## begin DATA PROVIDED

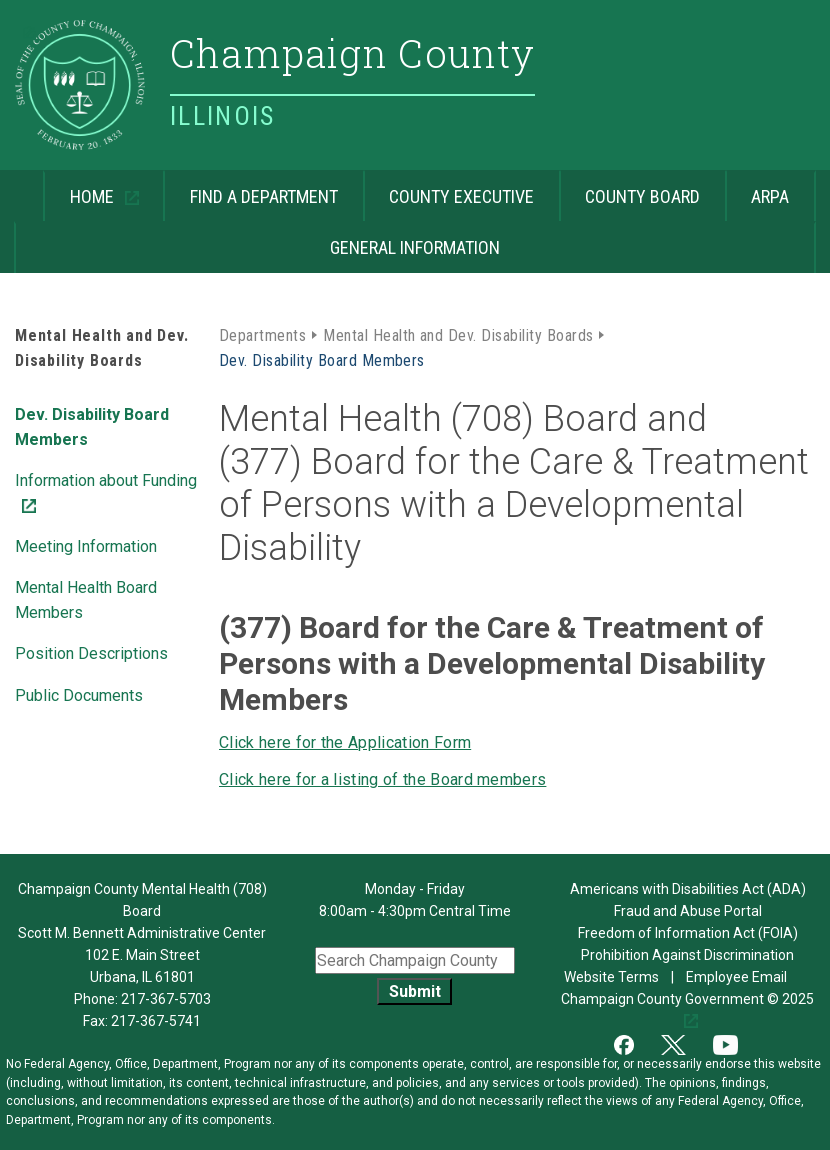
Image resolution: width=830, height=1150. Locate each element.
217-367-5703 (166, 999)
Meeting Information (86, 546)
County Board (642, 196)
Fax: (97, 1021)
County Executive (461, 196)
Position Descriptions (91, 653)
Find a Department (264, 196)
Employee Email (738, 977)
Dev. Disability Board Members (92, 427)
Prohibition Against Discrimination (687, 955)
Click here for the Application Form (345, 742)
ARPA (770, 196)
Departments (262, 335)
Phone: (142, 999)
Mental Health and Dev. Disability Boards (458, 335)
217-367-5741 (156, 1021)
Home (80, 188)
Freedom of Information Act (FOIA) (688, 933)
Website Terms (611, 977)
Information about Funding (106, 479)
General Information (415, 247)
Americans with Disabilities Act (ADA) (688, 889)
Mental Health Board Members (86, 600)
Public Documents (79, 695)
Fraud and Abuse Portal (688, 911)
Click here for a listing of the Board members (382, 779)
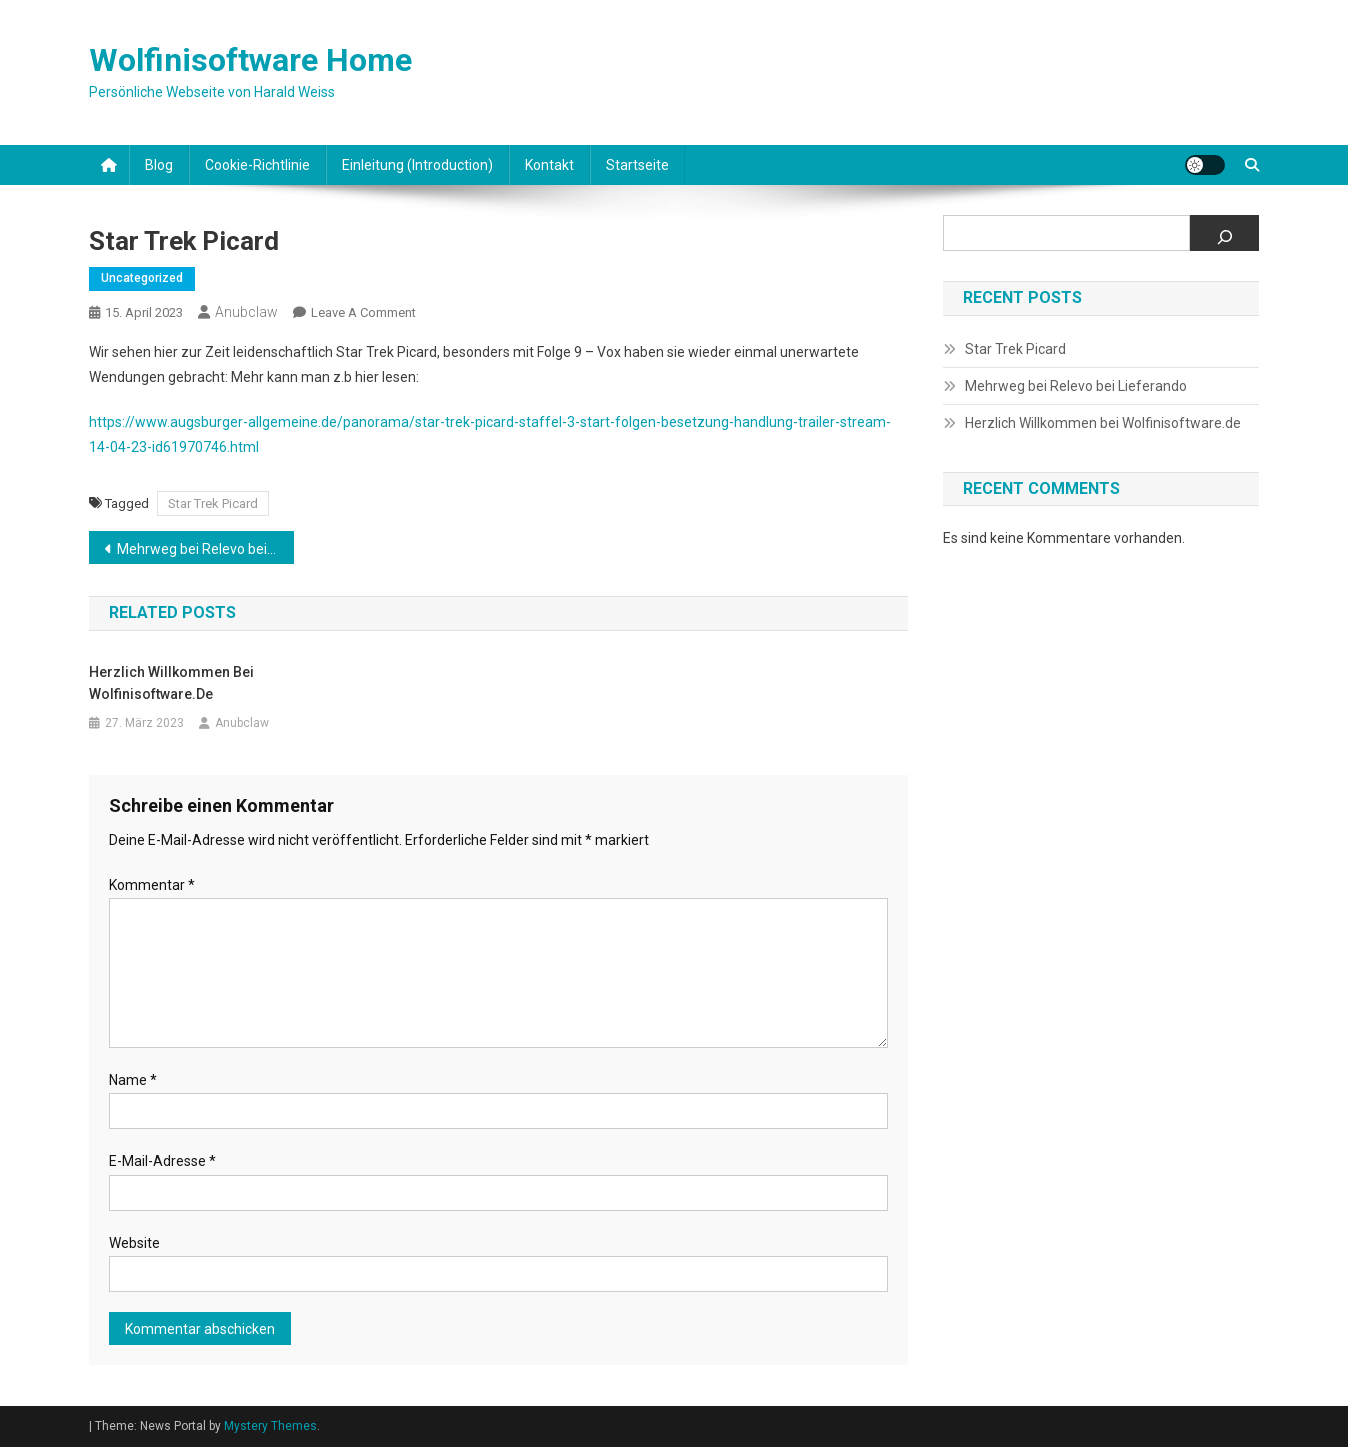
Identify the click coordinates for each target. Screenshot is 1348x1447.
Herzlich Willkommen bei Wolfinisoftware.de (171, 683)
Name (133, 1080)
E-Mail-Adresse (162, 1161)
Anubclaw (246, 312)
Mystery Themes (270, 1426)
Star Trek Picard (213, 503)
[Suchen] (1224, 233)
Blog (159, 165)
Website (134, 1243)
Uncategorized (142, 278)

## end DATA PROVIDED

Update the records by changing "Mental Health" to "Behavioral Health" wherever it appears, keeping everything else the same. Leave out the picture lines.

Image resolution: width=830, height=1150. Locate each element.
217-367-5703 (166, 999)
Meeting Information (86, 546)
County Board (642, 196)
Fax: (97, 1021)
County Executive (461, 196)
Position Descriptions (91, 653)
Find a Department (264, 196)
Employee Email (738, 977)
Dev. Disability Board Members (92, 427)
Prohibition Against Discrimination (687, 955)
Click here for the Application Form (345, 742)
ARPA (770, 196)
Departments (262, 335)
Phone: (142, 999)
Behavioral Health and Dev. Disability Boards (458, 335)
217-367-5741 (156, 1021)
Home (80, 188)
Freedom of Information Act (FOIA) (688, 933)
Website Terms (611, 977)
Information about Funding (106, 479)
General Information (415, 247)
Americans with Disabilities Act (ADA) (688, 889)
Behavioral Health Board Members (86, 600)
Public Documents (79, 695)
Fraud and Abuse Portal (688, 911)
Click here for a listing of the Board members (382, 779)
Identify the click coordinates for each target. Screenshot is 1348x1447.
Herzlich Willkommen bei Wolfinisoftware.de (171, 683)
Name (133, 1080)
E-Mail-Adresse (162, 1161)
Anubclaw (246, 312)
Mystery Themes (270, 1426)
Star Trek Picard (213, 503)
[Suchen] (1224, 233)
Blog (159, 165)
Website (134, 1243)
Uncategorized (142, 278)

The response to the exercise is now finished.